On Angels
In the previous post, “A Space for the Spiritual,” I briefly wrote about the Evangelical environment in which I was raised. For a time, my father decided that we would attend a different church (for reasons I am still unaware of). This other church was Baptist, which appeared to me to be Evangelicalism with a slightly cooler youth group. Insofar as the sermons were concerned, it felt very much the same. Satan was everywhere and The Gays and The Democrats were subverting traditional family values. Nothing new there.
One thing I hadn’t mentioned was the church’s stance on angels. With the popularity of ABC’s Touched by an Angel and WB’s 7th Heaven (too racy for our household), you might expect that angels would be a safe and approved topic of interest. You would be mistaken. Angels existed, but they were better left within the pages of the Bible and on top of the Christmas tree. The understanding was that if a miracle occurs, they do so because of God and not His messengers. The belief in Guardian Angels persisted among the congregation, although they acted more as invisible hands of God, never to be directly perceived or even acknowledged.
Above all else Evangelicals fear idolatry.

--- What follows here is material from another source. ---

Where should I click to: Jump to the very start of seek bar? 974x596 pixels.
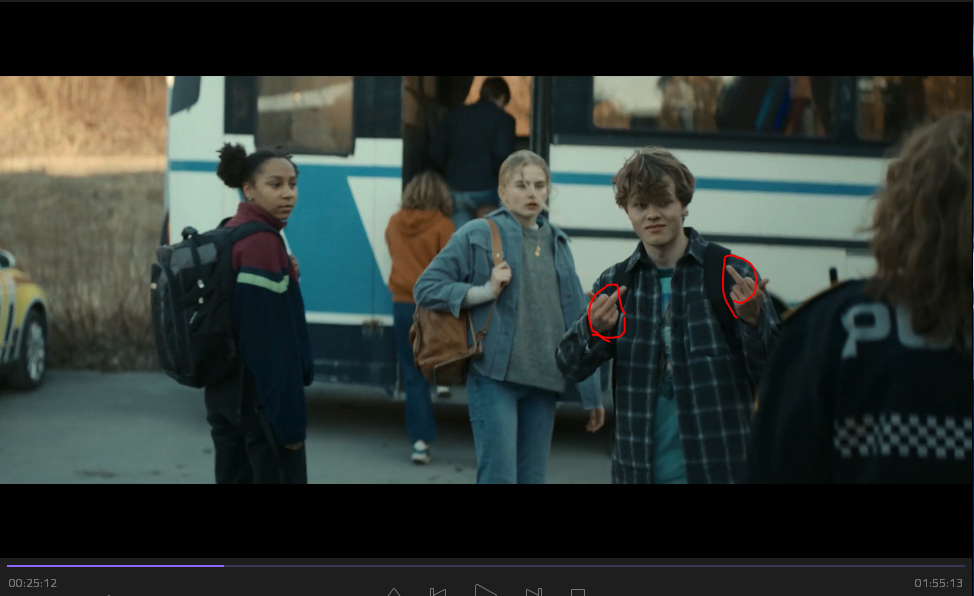8,566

Being God’s “first draft” at perfection, angels were thought to be inferior to humans. We were made in the perfect likeness of God. The angels grew jealous of His love for us and so rebelled against God; hence the reason why Satan, a fallen angel, tempted Eve into eating the forbidden fruit of the Tree of Knowledge in the Garden of Eden. Over the centuries entire volumes of theological musings have been written on his very subject; most of which can be boiled down to men fearing the roles of women as midwives, healers, councilors, and warrior-leaders in pre-Christianized societies, and then blaming them for mankind’s separation from God.
The trouble here is that Evangelicals are literalists. To them, the Bible is not a collection of lessons on how to live a meaningful or holy life. It is a factual and historical document. God literally wrote the Bible. Noah literally put two of every animal on the ark. They do this because if one particular event, the raising of Jesus from the dead, were made allegorical, their entire belief structure would crumble.
I got a little distracted here, but all of this is to say that angels were both a dangerous distraction from God and a near non-factor in the modern world. This helps explain why the following experience was both so impactful and terrifying.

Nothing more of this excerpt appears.